Pileggi Analyzes Chancery Decision on Books and Records and Companies Formed to do Business in Asia

Francis Pileggi has a very detailed analysis of the Delaware Court of Chancery's recent verdict in In Re China Agritech, Inc. Shareholder Derivative Litigation, C.A. No. 7163-VCL (Del. Ch.), which is worth reading in its entirety.

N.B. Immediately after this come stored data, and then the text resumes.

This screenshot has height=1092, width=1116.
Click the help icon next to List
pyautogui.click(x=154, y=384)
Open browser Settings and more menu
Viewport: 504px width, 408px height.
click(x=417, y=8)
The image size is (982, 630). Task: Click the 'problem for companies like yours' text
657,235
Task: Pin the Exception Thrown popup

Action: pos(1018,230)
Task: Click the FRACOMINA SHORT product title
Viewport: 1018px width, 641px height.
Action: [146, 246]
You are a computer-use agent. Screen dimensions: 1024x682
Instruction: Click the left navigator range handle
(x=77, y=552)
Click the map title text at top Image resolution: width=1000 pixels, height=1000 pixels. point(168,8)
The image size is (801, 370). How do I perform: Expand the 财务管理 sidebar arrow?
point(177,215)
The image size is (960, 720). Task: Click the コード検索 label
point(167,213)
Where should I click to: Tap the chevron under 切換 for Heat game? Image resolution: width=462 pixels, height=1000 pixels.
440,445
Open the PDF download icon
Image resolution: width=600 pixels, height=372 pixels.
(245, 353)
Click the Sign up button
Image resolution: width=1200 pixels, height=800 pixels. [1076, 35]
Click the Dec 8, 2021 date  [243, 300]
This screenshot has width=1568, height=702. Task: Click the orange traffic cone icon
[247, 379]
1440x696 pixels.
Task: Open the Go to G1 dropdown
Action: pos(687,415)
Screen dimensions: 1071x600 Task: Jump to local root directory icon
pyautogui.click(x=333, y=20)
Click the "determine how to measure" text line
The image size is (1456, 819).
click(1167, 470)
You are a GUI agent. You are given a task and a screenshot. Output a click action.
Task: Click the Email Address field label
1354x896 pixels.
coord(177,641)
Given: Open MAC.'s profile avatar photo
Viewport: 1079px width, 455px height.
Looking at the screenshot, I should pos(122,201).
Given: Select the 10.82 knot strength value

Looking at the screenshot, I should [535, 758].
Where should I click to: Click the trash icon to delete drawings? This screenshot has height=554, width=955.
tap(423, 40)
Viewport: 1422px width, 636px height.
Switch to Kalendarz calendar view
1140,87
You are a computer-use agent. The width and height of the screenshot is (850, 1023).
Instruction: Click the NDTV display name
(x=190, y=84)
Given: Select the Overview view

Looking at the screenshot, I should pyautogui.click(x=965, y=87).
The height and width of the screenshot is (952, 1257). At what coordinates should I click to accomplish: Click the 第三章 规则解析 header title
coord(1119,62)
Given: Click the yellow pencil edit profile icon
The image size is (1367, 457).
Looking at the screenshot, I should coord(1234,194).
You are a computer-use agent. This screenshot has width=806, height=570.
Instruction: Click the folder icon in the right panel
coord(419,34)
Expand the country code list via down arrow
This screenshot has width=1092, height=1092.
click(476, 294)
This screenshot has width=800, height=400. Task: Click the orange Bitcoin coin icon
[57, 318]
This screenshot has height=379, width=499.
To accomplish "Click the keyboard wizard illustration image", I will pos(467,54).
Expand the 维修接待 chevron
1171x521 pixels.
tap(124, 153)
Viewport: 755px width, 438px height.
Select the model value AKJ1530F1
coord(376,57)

There is a lot going on in this decision, which revolves around demand futility in the context of a books and records demand under Section 220 of the Delaware General Corporation Law. But the case is particularly noteworthy because it involves Delaware business entities formed to do business in Asia.  As Pileggi notes: 

This is important for several reasons.  As the recent decisions in Puda Coal, Inc. Stockholders Litigation, C.A. No. 6476-CS (Del. Ch., Feb. 6, 2013) highlighted HERE, and Rich v. Chong, C. A. No. 7616-VCG  (Del. Ch., April 25, 2013) highlighted HERE, board oversight issues have become a significant problem.  In addition, there are problems associated with entity formation and independent directors.  Vice Chancellor Laster noted with disfavor at the outset of this opinion that China Agritech, Inc. (“China Agritech” or the “Company”) “accessed the domestic securities markets in February 2005 through a reverse merger with an inactive corporation that had retained its NASDAQ listing.”  The Court noted:
[U]sing a defunct Delaware corporation that happens to retain a public listing to evade the regulatory regime established by the federal securities laws is contrary to Delaware public policy . . . Delaware has no interest in facilitating reverse mergers with defunct but still publicly registered shell corporations as a means to circumvent the regulatory protections provided by the federal securities laws.
With respect to the issue of Chinese companies and independent directors, problems arise when family members assume roles in the corporation that require independence.  As the Court noted in this case, a director lacks independence when she is unable to base her decision on the corporate merits of the issue before the board and close family relationships, like the parent-child relationship, create a reasonable doubt as to the independence of a director.